• SOURCE INFORMATION:
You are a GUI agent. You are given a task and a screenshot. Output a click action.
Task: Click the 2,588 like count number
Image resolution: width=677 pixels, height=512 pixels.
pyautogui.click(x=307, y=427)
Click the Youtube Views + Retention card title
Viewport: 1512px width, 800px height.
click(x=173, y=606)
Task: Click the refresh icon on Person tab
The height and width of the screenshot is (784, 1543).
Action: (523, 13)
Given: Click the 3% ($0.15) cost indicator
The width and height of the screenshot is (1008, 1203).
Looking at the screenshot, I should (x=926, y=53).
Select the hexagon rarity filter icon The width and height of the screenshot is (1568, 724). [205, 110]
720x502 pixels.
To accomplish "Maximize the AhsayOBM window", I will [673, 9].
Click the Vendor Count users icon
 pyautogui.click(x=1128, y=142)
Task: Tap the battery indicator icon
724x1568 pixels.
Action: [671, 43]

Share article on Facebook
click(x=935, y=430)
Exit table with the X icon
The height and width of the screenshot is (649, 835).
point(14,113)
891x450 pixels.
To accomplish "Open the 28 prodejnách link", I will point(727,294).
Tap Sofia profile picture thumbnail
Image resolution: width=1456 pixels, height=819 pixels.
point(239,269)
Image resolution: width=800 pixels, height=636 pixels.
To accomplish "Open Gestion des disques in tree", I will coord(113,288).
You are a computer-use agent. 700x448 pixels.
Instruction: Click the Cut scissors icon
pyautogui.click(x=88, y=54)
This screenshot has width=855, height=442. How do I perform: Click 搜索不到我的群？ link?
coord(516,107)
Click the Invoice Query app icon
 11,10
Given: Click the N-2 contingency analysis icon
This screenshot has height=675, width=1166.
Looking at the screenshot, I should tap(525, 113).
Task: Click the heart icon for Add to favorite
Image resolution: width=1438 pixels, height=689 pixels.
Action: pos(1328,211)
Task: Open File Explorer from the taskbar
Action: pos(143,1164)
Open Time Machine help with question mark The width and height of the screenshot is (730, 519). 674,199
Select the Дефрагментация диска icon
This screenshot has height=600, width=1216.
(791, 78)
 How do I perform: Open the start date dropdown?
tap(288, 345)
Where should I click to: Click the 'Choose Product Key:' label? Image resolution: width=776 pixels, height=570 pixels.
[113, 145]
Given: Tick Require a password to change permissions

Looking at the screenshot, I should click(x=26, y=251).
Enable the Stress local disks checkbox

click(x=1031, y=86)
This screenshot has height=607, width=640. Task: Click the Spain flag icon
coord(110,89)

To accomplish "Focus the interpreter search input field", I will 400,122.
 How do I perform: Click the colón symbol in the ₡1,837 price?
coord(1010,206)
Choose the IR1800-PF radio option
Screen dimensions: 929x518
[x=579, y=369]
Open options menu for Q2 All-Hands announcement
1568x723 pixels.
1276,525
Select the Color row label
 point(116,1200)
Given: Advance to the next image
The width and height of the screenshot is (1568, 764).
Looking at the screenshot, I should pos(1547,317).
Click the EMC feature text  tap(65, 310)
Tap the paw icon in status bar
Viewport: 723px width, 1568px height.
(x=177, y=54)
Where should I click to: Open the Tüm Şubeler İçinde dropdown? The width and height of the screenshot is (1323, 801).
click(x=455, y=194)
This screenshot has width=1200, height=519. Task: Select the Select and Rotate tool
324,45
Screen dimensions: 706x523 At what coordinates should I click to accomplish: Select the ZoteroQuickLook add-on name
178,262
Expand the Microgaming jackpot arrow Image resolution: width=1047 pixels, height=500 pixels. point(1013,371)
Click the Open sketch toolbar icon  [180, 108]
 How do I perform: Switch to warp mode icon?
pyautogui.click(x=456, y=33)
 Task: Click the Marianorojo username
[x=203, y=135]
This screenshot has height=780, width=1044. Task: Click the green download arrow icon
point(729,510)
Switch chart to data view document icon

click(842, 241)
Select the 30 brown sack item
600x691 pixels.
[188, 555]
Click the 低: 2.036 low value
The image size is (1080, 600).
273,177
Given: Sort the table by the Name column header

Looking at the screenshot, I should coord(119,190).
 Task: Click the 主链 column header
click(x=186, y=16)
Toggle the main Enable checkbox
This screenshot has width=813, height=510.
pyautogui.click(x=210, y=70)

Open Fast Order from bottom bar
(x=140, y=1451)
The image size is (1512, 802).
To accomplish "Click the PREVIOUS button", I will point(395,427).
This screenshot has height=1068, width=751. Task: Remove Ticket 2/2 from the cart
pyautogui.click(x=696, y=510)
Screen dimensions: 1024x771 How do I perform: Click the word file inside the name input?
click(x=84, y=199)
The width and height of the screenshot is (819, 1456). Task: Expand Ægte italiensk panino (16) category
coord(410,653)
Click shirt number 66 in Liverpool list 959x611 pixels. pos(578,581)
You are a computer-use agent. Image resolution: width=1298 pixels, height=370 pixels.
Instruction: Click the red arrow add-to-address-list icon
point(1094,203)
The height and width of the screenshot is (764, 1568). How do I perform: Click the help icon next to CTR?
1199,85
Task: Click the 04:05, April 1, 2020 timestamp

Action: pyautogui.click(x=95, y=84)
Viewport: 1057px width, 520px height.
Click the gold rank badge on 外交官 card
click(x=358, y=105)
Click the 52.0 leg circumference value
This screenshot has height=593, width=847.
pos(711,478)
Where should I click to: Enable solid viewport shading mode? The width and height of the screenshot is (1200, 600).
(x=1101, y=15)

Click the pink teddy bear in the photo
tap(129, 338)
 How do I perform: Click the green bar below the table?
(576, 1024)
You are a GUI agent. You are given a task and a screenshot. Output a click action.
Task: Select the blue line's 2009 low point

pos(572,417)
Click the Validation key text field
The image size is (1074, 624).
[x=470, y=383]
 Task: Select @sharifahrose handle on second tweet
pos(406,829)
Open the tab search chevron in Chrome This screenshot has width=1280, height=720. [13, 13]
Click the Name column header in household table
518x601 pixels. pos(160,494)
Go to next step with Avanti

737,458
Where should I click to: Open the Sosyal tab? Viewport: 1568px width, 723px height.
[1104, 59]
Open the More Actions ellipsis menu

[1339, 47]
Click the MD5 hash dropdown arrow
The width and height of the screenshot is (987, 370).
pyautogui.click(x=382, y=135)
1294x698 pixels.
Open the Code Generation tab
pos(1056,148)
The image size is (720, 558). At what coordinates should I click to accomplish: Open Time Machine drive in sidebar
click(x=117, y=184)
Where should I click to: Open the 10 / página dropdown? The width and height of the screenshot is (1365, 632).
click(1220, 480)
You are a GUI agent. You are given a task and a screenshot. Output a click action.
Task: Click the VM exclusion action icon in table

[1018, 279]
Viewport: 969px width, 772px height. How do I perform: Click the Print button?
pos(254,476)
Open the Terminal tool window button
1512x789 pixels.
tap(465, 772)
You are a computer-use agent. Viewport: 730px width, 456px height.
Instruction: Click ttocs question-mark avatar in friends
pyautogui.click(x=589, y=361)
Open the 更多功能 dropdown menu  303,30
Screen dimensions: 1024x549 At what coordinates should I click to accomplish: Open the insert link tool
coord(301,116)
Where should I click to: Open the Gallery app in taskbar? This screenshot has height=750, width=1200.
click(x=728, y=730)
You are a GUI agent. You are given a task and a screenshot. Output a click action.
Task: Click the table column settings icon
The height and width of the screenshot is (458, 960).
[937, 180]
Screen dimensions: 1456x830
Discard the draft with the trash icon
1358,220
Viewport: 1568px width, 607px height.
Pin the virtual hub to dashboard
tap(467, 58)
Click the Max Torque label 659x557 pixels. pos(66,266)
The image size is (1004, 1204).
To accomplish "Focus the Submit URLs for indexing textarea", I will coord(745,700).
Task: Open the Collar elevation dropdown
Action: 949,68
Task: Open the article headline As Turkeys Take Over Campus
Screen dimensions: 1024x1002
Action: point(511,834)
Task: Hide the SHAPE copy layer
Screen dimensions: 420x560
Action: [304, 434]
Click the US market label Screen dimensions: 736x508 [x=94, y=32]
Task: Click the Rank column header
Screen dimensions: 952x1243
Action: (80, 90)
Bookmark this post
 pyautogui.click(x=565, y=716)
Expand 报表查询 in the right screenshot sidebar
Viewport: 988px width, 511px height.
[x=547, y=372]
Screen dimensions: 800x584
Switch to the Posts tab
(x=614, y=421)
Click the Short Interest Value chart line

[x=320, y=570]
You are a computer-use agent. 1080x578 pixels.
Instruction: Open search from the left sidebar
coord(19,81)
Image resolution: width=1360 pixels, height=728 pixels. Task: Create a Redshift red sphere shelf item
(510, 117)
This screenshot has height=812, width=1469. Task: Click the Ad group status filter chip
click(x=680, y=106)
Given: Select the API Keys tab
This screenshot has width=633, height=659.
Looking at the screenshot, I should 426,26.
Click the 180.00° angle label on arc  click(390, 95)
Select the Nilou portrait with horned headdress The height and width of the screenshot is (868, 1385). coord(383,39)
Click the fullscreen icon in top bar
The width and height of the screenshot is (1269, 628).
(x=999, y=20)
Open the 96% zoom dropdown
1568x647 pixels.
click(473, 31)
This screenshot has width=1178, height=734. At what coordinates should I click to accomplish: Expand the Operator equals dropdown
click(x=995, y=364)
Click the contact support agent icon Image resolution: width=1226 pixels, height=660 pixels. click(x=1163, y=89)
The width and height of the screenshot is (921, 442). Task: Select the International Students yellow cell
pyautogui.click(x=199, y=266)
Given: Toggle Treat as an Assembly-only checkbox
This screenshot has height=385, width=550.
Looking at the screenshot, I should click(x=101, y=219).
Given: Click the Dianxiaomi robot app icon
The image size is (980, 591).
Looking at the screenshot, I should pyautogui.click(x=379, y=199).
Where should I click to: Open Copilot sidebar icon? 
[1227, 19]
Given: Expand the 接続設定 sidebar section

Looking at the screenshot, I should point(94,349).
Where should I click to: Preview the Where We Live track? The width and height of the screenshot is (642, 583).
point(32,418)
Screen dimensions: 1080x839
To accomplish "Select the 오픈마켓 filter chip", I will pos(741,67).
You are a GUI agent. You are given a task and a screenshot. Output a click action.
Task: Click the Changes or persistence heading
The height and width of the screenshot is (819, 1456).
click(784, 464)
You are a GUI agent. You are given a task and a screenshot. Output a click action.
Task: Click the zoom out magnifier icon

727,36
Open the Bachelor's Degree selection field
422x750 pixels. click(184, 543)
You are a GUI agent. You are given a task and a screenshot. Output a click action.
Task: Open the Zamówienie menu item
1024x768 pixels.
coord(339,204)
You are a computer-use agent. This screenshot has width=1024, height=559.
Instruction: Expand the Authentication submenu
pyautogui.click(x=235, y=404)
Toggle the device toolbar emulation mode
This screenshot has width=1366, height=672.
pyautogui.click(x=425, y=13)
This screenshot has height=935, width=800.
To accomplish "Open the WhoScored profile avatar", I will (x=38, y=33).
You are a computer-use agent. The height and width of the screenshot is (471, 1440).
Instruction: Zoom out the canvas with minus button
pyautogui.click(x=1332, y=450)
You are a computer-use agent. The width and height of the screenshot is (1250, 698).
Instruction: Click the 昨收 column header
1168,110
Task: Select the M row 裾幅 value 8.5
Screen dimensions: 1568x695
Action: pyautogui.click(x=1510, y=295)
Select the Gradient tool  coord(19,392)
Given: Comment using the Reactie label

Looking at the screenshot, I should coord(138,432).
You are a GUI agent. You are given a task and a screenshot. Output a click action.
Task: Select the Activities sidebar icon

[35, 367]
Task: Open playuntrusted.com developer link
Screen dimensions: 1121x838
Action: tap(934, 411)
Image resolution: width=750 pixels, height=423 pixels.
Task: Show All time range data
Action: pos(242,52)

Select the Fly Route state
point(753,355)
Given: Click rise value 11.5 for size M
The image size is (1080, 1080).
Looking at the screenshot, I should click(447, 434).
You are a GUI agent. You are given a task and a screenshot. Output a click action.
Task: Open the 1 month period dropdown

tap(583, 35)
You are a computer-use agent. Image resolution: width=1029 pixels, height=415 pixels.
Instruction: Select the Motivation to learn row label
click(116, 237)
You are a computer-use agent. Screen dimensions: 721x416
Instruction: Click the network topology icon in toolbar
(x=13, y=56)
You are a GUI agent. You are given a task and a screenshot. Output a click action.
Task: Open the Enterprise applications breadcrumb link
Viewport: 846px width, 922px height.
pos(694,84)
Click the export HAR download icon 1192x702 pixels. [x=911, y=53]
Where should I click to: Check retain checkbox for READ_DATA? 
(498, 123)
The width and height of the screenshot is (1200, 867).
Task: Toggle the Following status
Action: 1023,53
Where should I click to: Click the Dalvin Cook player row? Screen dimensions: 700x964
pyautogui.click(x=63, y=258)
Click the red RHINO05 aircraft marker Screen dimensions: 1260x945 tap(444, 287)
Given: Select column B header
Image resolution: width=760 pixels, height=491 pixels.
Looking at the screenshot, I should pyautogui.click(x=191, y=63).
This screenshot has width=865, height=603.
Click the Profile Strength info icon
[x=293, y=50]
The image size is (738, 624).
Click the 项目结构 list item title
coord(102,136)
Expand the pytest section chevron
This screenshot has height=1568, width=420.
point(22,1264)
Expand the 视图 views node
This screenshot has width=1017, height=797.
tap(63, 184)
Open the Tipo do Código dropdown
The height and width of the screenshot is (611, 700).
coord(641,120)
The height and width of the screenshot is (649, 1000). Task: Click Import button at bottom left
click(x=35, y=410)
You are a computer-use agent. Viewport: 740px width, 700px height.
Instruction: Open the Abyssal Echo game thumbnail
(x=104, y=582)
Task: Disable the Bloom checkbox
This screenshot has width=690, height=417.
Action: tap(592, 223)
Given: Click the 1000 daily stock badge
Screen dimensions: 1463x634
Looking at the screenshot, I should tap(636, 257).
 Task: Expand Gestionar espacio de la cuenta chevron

• EXERCISE REQUIREMENTS:
In the lines above, spot each one that contains the word "number" and copy it.

• RESULT FOR THIS EXERCISE:
Task: Click the 2,588 like count number
Click shirt number 66 in Liverpool list 959x611 pixels. pos(578,581)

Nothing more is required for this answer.